At 3–7 GBq, a freshly treated thyroid cancer patient is a walking radiation source. They emit gamma rays and excrete I-131 in sweat, saliva, and urine for days. Regulations typically require isolation until the retained activity drops below 1.1 GBq or the dose rate at 1 meter falls below 25 µSv/hr. That usually means 2–5 days of sleeping alone, using a dedicated bathroom, and avoiding prolonged close contact — especially with children and pregnant women, who are more radiation-sensitive.
What is brachytherapy and why does it use sources in the gigabecquerel range?
Brachytherapy places a sealed radioactive source directly inside or next to a tumor — "brachy" is Greek for "short distance." High-dose-rate (HDR) sources of iridium-192 at 100–370 GBq deliver an intense, highly localized dose in minutes. The inverse-square law means tissue just centimeters away receives dramatically less radiation.

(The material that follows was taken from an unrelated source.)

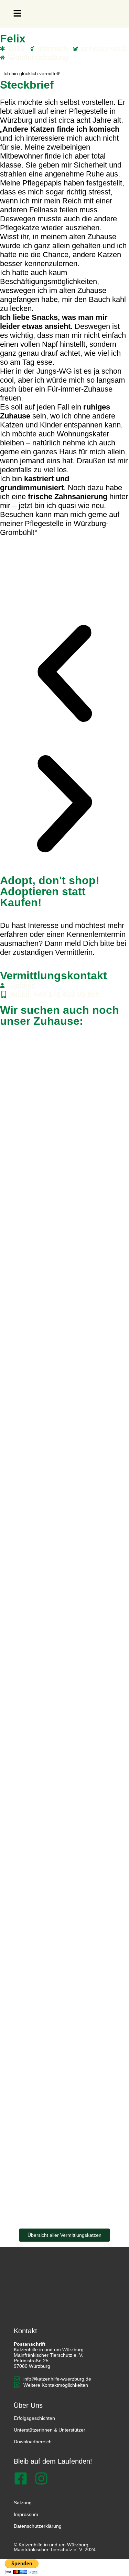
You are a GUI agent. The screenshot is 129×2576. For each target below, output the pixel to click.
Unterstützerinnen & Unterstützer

This precision is why brachytherapy can treat cervical, prostate, and breast cancers with fewer side effects than external beam radiation alone.
How are gigabecquerel-level industrial sources kept safe?
Industrial radiography sources (1–20 GBq of Ir-192 or Se-75) live inside heavy shielded containers called "cameras" or "projectors" made of depleted uranium or tungsten. The source is only pushed out through a guide tube during an exposure, and the area is roped off with radiation monitors. Strict transport regulations, tamper-proof locks, and regular inventory audits apply. When sources decay below useful activity, they are returned to the manufacturer. The IAEA maintains a database of lost or orphaned sources — the ones that slip through the system occasionally cause severe accidents.
What is the difference between diagnostic and therapeutic levels of radioactivity in medicine?
Diagnostic procedures use just enough activity to produce a readable image — typically 50–800 MBq (0.05–0.8 GBq). The goal is information, not tissue destruction. Therapeutic procedures aim to kill cells, so they use 10 to 100 times more: 1–7 GBq for thyroid ablation, 100–370 GBq for HDR brachytherapy sources. The line between them is roughly 1 GBq. Below that, you are taking a picture; above it, you are prescribing a lethal dose to a very specific target.